XiXi leads Fan to explore how our bodies remember our feelings.

Battles fought again and again, 
Losses endured, resilience regained.
Who comprehends the impossibility to tame a stray. 
That wild feet won’t be constrained by any road.
–Wanru “XiXi” Yang

The weight of a love one holds for someone can feel like something light and freeing. It also can come with a heaviness that’s almost too much to bear. Fan Wu’s début feature, XiXi, navigates filming a portrait of a close friend – one who has a powerful influence over her – while also creating the many spaces that can hold a multivalent exploration of what it means to live a free life. Very early in the film, XiXi tells Fan that the most important thing is to document her state of freedom. But freedom, like most abstract concepts – such as love – needs boundaries, a framework that makes it possible to recognize that elusive state of being. Xixi deftly weaves several storylines together to explore family, friendship, womanhood, personal autonomy, and the hard emotional work of self-transformation. Its story revolves around Fan’s friendship with XiXi, a captivating performance artist, dancer, writer, and wanderer that Fan met in Berlin. Filmed over the course of several years, the finished piece moved through many creative iterations. Through much trial and error and leaps of faith, Fan, the film’s producer Venice Atienza (director of Last Days at Sea, 2021), editor Anna Magdalena Silva Schlenker, and the rest of the small team, created a work that beautifully blends the intimate video diaries of XiXi with the filmmakers’ own footage in order to gently, but persistently, expose intergenerational wounds and entrenched beliefs around what it means to be a “good” mother. 

Fan and Venice met when they both attended DocNomads, a two-year Erasmus Mundus joint master’s degree program in documentary filmmaking. After bonding in film school and helping one another with their student projects, Fan and Venice formed their own production company in 2019 called Svemirko Audio Visual Art Productions. “Svemirko”, originating from the former-Yugoslav region, translates as “dear little universe” or “a person from the cosmos”.

TASK LIST
a – Answer these from the passage about the film XiXi:
(i) In which city did Fan meet XiXi?
(ii) Who is named as the film's producer?
(iii) In what year did Fan and Venice form their production company?
b – Reproduce the passage about the film XiXi word for word from "XiXi leads Fan" to "by any road.".
The rows aren't needed for the work on the passage about the film XiXi.

INFORMATION SUPPLIED
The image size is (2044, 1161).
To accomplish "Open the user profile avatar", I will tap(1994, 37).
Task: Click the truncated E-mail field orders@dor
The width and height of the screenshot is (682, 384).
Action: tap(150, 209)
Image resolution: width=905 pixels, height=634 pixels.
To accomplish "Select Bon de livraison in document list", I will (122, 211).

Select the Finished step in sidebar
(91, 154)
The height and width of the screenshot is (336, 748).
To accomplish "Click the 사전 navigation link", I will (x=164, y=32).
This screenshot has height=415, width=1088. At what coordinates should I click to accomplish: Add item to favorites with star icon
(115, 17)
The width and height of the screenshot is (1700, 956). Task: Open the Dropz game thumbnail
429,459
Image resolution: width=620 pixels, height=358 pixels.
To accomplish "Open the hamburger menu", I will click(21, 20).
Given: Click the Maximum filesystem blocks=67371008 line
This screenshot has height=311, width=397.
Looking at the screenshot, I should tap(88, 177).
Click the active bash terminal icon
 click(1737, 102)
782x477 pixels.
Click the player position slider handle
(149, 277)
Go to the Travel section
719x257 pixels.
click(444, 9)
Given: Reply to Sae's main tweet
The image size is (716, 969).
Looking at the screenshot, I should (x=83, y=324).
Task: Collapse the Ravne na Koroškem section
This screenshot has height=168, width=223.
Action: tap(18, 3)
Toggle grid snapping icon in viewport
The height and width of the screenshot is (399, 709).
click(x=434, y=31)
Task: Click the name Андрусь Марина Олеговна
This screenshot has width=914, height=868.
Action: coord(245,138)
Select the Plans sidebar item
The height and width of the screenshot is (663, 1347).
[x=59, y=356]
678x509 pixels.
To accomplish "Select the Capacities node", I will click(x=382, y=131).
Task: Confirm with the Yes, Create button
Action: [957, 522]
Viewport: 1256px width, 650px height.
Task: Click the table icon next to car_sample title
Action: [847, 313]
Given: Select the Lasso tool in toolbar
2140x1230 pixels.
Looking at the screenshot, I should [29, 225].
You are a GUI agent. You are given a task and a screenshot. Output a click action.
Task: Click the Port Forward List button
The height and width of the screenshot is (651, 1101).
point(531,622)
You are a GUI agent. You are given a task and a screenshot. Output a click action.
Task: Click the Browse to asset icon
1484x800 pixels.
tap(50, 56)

REPLIES
a –
(i) Berlin
(ii) Venice Atienza
(iii) 2019

b –
XiXi leads Fan to explore how our bodies remember our feelings.

Battles fought again and again, 
Losses endured, resilience regained.
Who comprehends the impossibility to tame a stray. 
That wild feet won’t be constrained by any road.